═══ DATA FOR ANALYSIS ═══

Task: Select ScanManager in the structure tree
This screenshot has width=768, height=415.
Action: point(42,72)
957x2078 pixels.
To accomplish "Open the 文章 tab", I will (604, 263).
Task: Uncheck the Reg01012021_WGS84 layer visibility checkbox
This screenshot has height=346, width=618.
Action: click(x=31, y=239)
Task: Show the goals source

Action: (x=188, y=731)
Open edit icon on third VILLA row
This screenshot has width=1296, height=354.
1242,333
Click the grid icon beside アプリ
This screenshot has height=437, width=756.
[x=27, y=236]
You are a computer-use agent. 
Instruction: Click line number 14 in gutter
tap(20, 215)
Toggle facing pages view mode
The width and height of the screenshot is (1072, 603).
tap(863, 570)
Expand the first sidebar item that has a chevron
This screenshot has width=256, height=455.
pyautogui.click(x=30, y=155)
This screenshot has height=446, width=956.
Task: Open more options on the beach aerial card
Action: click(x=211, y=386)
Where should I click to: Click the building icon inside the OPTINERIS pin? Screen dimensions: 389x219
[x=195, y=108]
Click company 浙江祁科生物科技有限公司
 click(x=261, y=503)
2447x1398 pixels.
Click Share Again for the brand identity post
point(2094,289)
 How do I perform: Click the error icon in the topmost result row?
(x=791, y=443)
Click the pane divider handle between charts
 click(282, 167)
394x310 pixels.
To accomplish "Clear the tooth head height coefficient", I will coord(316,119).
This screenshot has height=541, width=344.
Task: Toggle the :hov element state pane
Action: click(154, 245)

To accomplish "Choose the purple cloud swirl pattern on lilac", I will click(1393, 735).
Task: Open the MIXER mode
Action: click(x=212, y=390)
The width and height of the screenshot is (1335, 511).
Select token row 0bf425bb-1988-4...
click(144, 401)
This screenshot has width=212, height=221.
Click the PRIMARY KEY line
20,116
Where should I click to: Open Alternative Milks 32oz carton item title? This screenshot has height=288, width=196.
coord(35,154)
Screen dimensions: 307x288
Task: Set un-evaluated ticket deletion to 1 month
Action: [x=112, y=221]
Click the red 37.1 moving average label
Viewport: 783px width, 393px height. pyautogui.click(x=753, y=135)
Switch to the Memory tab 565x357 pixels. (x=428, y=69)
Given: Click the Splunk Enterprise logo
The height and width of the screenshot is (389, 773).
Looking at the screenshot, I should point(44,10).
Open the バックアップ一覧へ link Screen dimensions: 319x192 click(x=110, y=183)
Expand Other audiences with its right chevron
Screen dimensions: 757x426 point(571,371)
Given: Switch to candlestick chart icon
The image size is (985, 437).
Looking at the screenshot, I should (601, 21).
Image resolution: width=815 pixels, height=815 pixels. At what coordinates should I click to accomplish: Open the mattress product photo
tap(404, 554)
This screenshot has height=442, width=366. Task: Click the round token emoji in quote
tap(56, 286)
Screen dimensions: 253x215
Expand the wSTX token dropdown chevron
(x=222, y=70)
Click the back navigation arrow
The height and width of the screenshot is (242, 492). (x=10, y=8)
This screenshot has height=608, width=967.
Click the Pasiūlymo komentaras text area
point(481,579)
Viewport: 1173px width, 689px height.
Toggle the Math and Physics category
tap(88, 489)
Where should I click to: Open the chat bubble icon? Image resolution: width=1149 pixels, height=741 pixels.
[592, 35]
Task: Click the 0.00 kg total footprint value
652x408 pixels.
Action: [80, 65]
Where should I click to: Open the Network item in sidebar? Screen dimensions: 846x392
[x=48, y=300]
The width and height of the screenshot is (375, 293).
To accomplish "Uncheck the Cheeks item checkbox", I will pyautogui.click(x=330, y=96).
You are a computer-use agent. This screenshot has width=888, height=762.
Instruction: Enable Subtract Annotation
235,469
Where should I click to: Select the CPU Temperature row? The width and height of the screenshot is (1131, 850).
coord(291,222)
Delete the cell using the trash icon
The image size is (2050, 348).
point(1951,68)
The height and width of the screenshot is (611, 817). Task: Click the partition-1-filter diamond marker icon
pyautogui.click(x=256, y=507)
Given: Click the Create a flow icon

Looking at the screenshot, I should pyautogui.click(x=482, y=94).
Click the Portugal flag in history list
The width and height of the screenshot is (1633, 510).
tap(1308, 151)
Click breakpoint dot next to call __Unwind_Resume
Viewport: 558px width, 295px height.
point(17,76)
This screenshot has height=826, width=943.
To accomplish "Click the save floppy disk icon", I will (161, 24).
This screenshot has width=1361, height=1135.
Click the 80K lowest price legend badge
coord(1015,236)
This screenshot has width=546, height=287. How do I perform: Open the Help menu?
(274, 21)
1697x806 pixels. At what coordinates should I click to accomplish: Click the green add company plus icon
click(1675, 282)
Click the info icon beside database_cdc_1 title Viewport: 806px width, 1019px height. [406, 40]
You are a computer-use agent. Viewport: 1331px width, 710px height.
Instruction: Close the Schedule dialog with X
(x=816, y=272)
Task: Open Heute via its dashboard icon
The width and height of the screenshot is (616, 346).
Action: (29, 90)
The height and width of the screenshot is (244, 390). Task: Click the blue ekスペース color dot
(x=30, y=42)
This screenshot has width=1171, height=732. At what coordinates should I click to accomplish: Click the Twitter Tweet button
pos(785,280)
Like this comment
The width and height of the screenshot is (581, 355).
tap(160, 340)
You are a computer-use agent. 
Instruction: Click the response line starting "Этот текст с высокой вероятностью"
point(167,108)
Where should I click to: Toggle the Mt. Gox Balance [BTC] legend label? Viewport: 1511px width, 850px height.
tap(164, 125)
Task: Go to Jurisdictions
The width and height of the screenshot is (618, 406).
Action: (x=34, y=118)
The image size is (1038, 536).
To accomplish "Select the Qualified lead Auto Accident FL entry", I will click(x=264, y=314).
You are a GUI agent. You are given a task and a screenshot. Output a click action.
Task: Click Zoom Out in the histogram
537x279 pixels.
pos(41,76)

═══

WHAT YOU NEED TO DO -
Only the lines above that hold "Uncheck" are wanted. Show every one of them.

RESPONSE AREA -
Task: Uncheck the Reg01012021_WGS84 layer visibility checkbox
To accomplish "Uncheck the Cheeks item checkbox", I will pyautogui.click(x=330, y=96).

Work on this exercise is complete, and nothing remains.